Description of the task ▸
The answer is an exact repetition of every entry, with all images left out.

Saved data entries:
□ □ □ □
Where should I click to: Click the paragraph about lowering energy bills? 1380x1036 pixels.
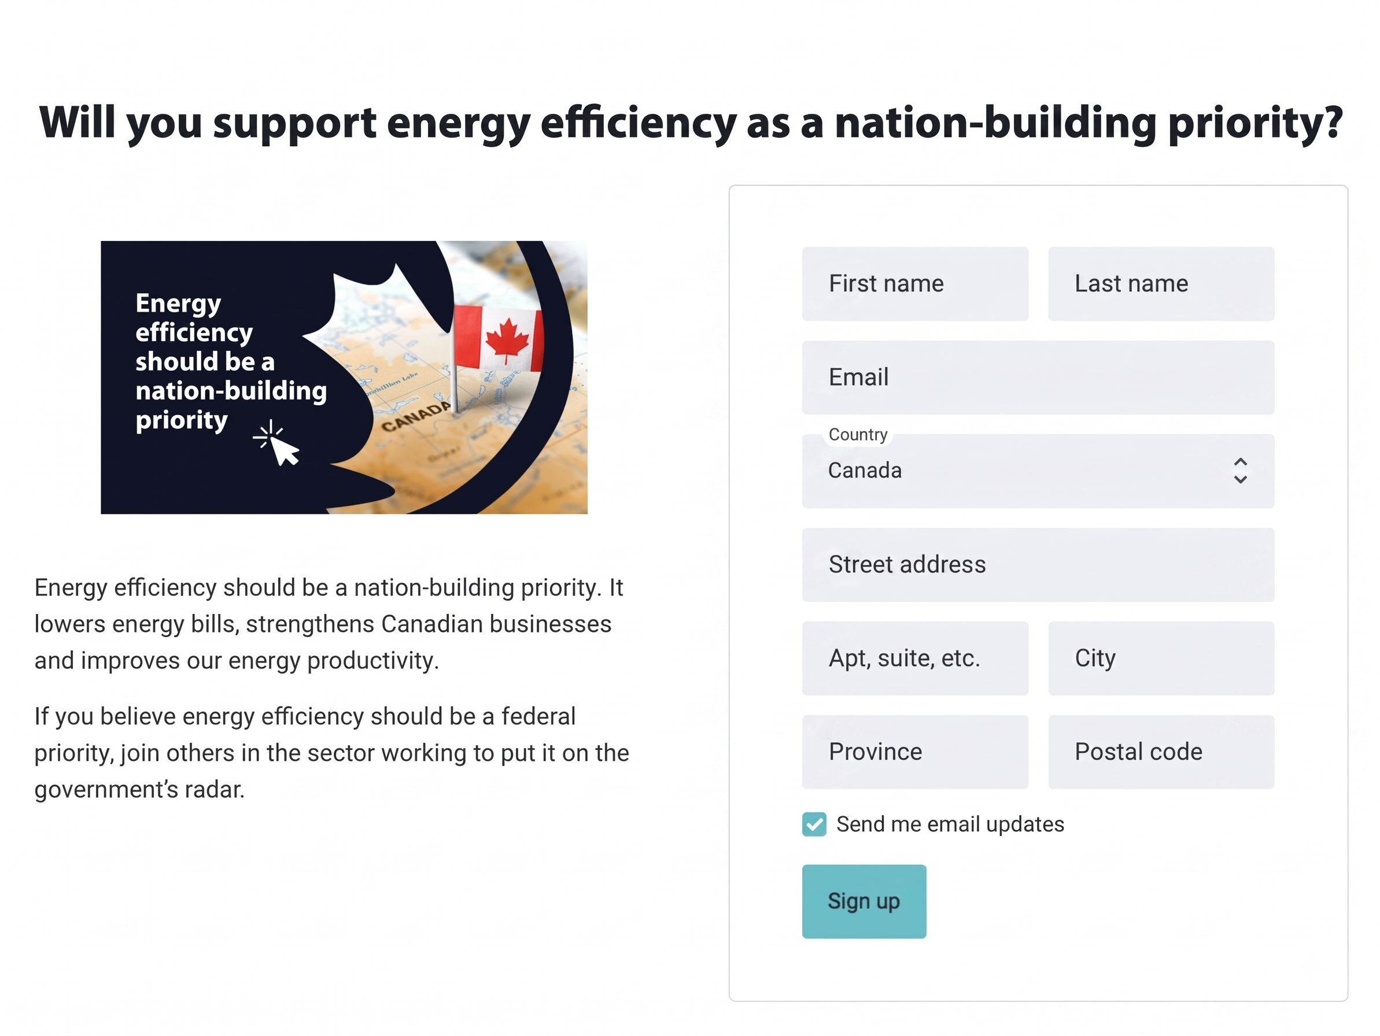click(x=329, y=624)
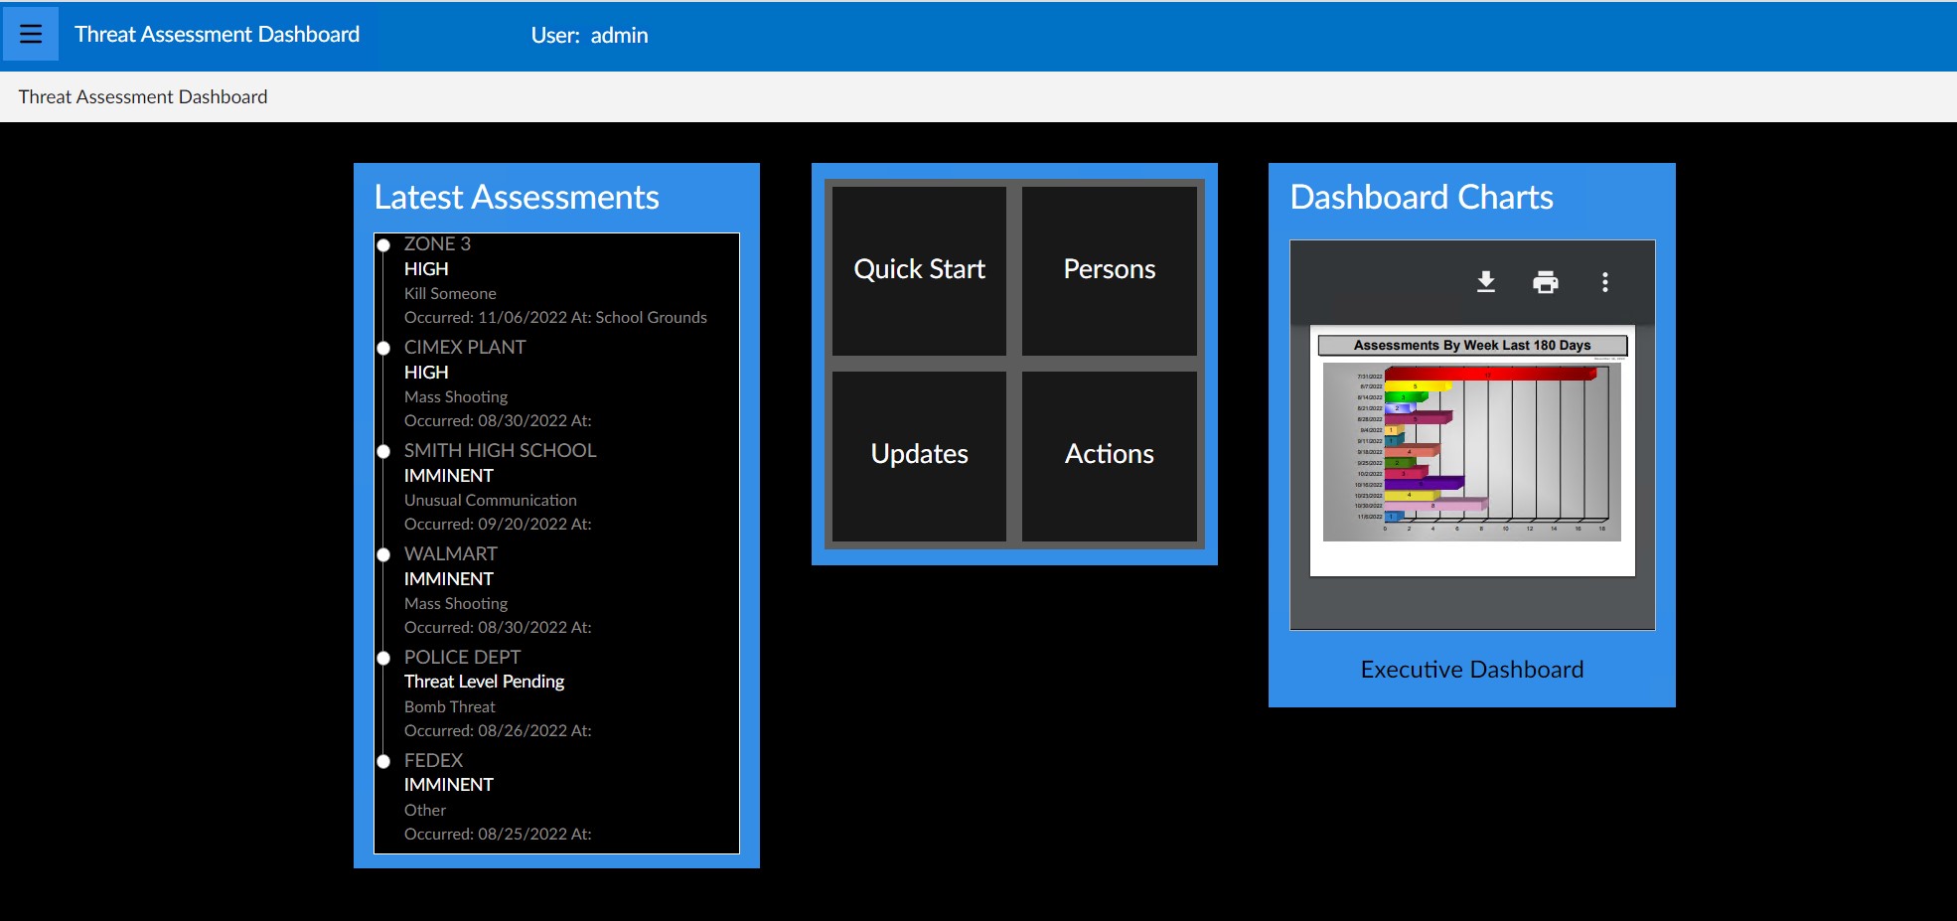View the WALMART assessment entry
The height and width of the screenshot is (921, 1957).
point(450,554)
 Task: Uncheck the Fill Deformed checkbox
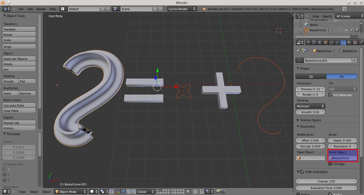330,95
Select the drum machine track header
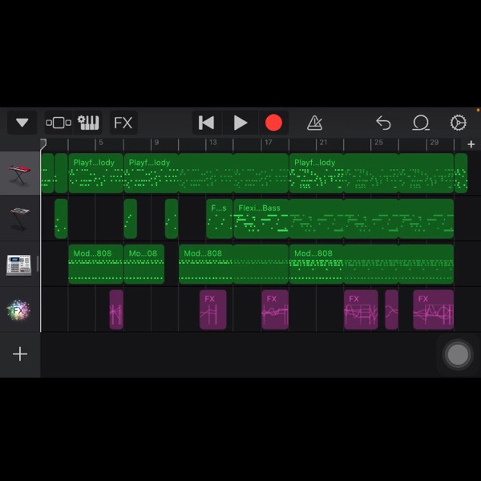The image size is (481, 481). pyautogui.click(x=20, y=264)
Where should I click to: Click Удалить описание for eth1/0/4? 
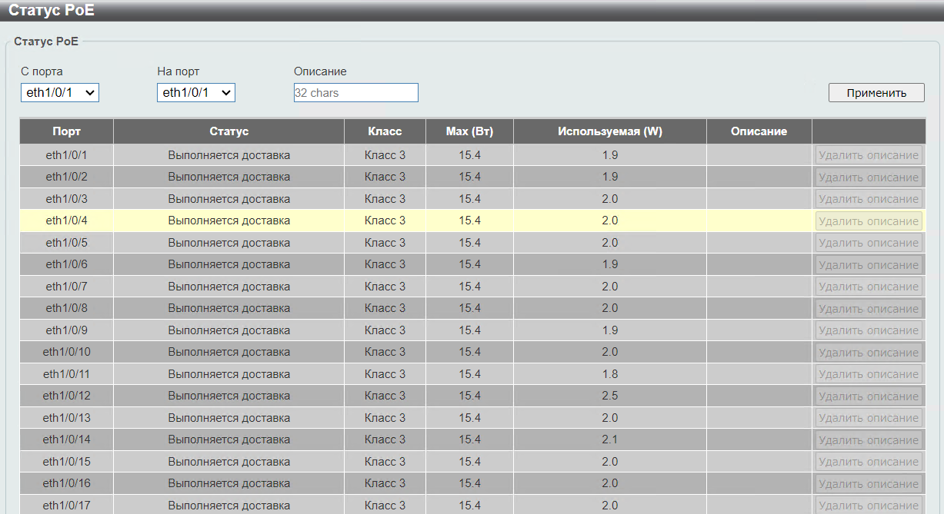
□ □ □ □
Response area ▸
Where should I click to: Click the paragraph about lowering energy bills? 1380x1036 pixels.
click(x=329, y=624)
View the WALMART assessment entry
The height and width of the screenshot is (921, 1957).
point(450,554)
 Task: Uncheck the Fill Deformed checkbox
330,95
Select the drum machine track header
The image size is (481, 481). pyautogui.click(x=20, y=264)
Where should I click to: Click Удалить описание for eth1/0/4? 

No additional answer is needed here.